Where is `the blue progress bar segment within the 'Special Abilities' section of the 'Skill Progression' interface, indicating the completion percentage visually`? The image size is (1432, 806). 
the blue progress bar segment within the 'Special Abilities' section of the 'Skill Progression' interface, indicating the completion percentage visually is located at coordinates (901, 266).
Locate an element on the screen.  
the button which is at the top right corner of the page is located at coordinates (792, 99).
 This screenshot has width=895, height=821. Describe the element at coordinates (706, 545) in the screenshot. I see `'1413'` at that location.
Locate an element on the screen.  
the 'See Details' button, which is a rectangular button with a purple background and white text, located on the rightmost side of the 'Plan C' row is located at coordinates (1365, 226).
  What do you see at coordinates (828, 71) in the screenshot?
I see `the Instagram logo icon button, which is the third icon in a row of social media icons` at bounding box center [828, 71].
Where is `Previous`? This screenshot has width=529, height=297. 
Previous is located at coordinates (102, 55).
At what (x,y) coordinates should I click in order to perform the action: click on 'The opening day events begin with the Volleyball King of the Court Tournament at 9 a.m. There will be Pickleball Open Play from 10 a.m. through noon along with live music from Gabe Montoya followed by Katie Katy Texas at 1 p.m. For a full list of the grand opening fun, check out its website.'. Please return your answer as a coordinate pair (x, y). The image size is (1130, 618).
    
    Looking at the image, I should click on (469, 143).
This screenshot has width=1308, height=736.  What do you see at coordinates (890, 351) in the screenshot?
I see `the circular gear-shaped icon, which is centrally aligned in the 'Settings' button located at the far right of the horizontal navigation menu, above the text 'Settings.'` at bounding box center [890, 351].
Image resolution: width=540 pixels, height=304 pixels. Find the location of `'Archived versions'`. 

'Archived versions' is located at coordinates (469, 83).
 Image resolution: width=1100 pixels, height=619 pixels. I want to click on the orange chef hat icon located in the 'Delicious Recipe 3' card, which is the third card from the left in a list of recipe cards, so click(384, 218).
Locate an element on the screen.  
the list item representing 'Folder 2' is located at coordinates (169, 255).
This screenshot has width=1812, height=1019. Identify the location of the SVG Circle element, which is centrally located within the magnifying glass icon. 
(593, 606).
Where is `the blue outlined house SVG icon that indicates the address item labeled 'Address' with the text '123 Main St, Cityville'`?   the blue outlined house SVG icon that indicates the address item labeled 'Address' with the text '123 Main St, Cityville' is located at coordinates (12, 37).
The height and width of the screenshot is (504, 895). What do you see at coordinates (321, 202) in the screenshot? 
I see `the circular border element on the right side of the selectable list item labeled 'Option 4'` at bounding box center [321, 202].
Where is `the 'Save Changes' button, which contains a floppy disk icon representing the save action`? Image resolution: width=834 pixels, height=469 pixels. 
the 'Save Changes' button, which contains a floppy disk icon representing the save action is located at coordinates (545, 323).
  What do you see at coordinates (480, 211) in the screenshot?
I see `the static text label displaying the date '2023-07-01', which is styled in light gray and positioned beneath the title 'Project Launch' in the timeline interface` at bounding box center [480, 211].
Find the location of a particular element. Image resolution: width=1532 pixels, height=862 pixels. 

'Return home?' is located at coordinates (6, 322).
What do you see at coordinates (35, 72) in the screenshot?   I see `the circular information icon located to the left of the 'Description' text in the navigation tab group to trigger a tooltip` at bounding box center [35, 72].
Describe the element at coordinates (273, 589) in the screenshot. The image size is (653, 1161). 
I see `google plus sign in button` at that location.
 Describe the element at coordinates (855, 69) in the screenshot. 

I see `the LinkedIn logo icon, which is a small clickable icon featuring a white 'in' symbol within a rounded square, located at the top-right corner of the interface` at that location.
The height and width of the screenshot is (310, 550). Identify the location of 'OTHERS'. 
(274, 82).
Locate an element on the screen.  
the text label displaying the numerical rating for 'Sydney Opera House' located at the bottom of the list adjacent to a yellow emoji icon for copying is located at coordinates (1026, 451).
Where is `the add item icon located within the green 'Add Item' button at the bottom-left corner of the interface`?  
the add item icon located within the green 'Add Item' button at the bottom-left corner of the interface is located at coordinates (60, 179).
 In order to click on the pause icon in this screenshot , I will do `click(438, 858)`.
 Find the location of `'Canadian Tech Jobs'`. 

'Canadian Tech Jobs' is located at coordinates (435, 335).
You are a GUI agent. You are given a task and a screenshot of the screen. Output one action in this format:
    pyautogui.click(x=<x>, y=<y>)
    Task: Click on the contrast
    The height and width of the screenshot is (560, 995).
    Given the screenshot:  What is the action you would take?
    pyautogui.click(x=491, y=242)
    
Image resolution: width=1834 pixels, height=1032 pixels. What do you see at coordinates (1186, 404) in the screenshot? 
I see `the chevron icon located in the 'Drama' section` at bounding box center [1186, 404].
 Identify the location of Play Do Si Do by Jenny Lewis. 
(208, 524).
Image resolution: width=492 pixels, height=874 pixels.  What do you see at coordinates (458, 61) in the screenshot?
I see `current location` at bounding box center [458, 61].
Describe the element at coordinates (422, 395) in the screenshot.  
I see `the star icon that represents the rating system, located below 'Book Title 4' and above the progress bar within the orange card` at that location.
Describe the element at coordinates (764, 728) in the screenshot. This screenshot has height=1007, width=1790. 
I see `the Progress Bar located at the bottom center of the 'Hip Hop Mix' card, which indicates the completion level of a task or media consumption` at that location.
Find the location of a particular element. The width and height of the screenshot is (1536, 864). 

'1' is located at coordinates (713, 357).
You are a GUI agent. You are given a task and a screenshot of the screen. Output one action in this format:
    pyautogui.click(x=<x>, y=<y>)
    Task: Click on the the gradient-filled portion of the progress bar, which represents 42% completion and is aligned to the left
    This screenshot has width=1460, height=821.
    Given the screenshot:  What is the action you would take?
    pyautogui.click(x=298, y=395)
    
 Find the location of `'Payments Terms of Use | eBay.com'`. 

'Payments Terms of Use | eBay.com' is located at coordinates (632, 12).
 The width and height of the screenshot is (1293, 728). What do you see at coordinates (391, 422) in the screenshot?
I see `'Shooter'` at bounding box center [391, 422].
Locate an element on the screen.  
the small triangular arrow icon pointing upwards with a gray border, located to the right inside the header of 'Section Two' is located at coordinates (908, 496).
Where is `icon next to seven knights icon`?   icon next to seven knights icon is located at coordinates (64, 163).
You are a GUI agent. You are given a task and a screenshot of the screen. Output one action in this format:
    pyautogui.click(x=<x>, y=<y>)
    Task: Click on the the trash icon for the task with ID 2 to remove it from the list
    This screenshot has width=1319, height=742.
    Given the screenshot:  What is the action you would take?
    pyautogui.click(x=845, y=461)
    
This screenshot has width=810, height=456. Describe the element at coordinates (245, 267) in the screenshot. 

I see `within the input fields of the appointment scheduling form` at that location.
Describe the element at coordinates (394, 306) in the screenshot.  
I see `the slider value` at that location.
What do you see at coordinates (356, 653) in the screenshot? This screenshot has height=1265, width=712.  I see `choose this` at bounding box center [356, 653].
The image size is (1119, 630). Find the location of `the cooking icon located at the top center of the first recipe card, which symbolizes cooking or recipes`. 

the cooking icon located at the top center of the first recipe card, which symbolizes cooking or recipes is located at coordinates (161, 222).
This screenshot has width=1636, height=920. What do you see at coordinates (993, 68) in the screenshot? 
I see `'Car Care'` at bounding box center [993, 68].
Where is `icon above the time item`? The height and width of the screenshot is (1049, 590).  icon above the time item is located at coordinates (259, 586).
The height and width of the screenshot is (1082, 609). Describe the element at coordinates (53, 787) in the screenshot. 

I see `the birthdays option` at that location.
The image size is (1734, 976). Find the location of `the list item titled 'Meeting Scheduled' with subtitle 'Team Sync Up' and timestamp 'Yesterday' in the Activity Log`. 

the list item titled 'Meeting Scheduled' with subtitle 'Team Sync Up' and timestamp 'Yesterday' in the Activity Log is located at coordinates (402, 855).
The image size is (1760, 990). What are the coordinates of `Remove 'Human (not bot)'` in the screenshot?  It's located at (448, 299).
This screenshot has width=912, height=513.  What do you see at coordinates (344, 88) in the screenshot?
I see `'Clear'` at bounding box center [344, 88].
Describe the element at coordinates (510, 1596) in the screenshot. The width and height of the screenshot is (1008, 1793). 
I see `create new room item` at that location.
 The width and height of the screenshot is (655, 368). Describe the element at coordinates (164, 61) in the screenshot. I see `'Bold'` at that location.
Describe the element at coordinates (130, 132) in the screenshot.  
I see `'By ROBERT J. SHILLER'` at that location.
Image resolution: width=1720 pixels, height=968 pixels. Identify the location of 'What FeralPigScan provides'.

• Task goal: Copy everything from the start of the material down to and including the line that contains "center [890, 351].", replacing "Locate an element" with "Find an element" and keeping the rest unchanged.

• Correct result:
Where is `the blue progress bar segment within the 'Special Abilities' section of the 'Skill Progression' interface, indicating the completion percentage visually`? The image size is (1432, 806). 
the blue progress bar segment within the 'Special Abilities' section of the 'Skill Progression' interface, indicating the completion percentage visually is located at coordinates (901, 266).
Find an element on the screen.  
the button which is at the top right corner of the page is located at coordinates (792, 99).
 This screenshot has width=895, height=821. Describe the element at coordinates (706, 545) in the screenshot. I see `'1413'` at that location.
Find an element on the screen.  
the 'See Details' button, which is a rectangular button with a purple background and white text, located on the rightmost side of the 'Plan C' row is located at coordinates (1365, 226).
  What do you see at coordinates (828, 71) in the screenshot?
I see `the Instagram logo icon button, which is the third icon in a row of social media icons` at bounding box center [828, 71].
Where is `Previous`? This screenshot has width=529, height=297. 
Previous is located at coordinates (102, 55).
At what (x,y) coordinates should I click in order to perform the action: click on 'The opening day events begin with the Volleyball King of the Court Tournament at 9 a.m. There will be Pickleball Open Play from 10 a.m. through noon along with live music from Gabe Montoya followed by Katie Katy Texas at 1 p.m. For a full list of the grand opening fun, check out its website.'. Please return your answer as a coordinate pair (x, y). The image size is (1130, 618).
    
    Looking at the image, I should click on (469, 143).
This screenshot has width=1308, height=736.  What do you see at coordinates (890, 351) in the screenshot?
I see `the circular gear-shaped icon, which is centrally aligned in the 'Settings' button located at the far right of the horizontal navigation menu, above the text 'Settings.'` at bounding box center [890, 351].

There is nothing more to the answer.